NEW YORK (GenomeWeb) – Researchers from the University of Southampton have developed and published a method that uses Illumina HumanMethylation450 BeadChip arrays to conduct genome-wide methylation analysis in single samples without requiring large case-control cohorts.
The team shared its results in a study published last month in Clinical Epigenetics, showing that the method reliably picked up previously known and also novel methylated sites in patients with ultra-rare imprinting disorders.
Faisal Rezwan, the study's first author, told GenomeWeb in an email that he and his team hoped to develop an array-based method that could provide a cornerstone for better genetic diagnosis of these extremely rare disorders.
"Our main goal was to develop this method as a diagnostic tool, which will produce consistent results for any patients and also would be cheaper" than approaches like next-generation sequencing," he wrote.
In genomic imprinting, the expression of certain genes is altered due to parent-specific epigenetic changes. In other words, when an allele inherited from one parent is imprinted it results in only the allele from the other parent being expressed.
According to the Southamptom researchers, disruption of normal methylation — at a total of eight loci so far — has been associated with specific imprinting disorders including Prader-Willi syndrome, Angelman syndrome, and pseudohypoparathyroidism.
Using genome-wide methylation arrays could help expand the number of known imprinted loci, and also to help to establish better methods for clinical diagnosis, Rezwan and his coauthors wrote. However, cases of these disorders are extremely rare, meaning that standard array analysis techniques that look for small changes in methylation among large cohorts wouldn't work.
Previously, Rezwan and his colleagues created an informatic strategy capable of extracting statistically significant results from methylation array data using only five cases, which allowed them to detect methylation changes at known imprinted loci, and also identify 25 novel candidate imprinted regions.
In their most recent publication, Rezwan and his colleagues pushed this further to allow the detection of altered methylation sites in array data from single samples and without the need for large numbers of controls.
Whereas their approach for analyzing data from groups of five or more patients used linear regression as its statistical method, the researchers' single-sample strategy relies on something called a t-test, specifically the Crawford-Howell t-test.
In their study, the investigators tested this new analysis approach on patients with ultra-rare imprinting disorders who had known points of aberrant DNA methylation at multiple locations previously detected by targeted methods.
"For these disorders, we already knew some loci with hypomethylation. We took those loci as our positive examples and tried to identify any additional affected loci/regions, which can be associated with the disorder," Rezwan explained.

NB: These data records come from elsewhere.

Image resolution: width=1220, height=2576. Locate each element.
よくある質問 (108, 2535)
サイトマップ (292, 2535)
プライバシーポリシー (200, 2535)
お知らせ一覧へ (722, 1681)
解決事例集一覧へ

The team reported that its single-sample array analysis outperformed targeted testing in several ways: it detected novel methylated loci not normally covered by current targeted tests and it detected methylation changes too subtle for targeted testing technologies.
For example, in all the analyzed patients, the group was able to identify cardinal disease loci such as PLAGL1 and KCNQ1OT1 in the appropriate individual disorders.
Apart from these cardinal loci, the team's method also detected other significantly hypomethylated loci, both well-known and more recently identified. The strategy also identified other sites with altered methylation that had not been seen in prior targeted testing, including SVOPL and MAFG, the authors wrote.
The Crawford-Howell t-test method has the advantage of reporting not only the probability of significant methylation changes at a particular location, but also reports the "magnitude of the change by its effect size point estimate and confidence intervals," the researchers noted.
This allowed the investigators to determine the optimal number of control samples needed in the method. They found that fewer than 10 controls did not produce reliable enough effect sizes, whereas control sizes between 10 and 20 resulted in significant improvement, with only modest increases in effect sizes if the control group was inflated further.
They therefore set 20 controls as a suggested number for an optimal application of their t-test-based analysis.
According to the study authors, the data overall provide evidence that their informatics approach opens up the use of HumanMethylation450 BeadChip arrays for both diagnosis of known imprinting disorders and the detection of novel patterns of methylation.
Hopefully, this can help bring about "substantial improvements in the diagnostic rate and translational research for imprinting disorders, in the same way that genome-wide array analysis has advanced the clinical genetics of common diseases over the last fifteen years," the group wrote.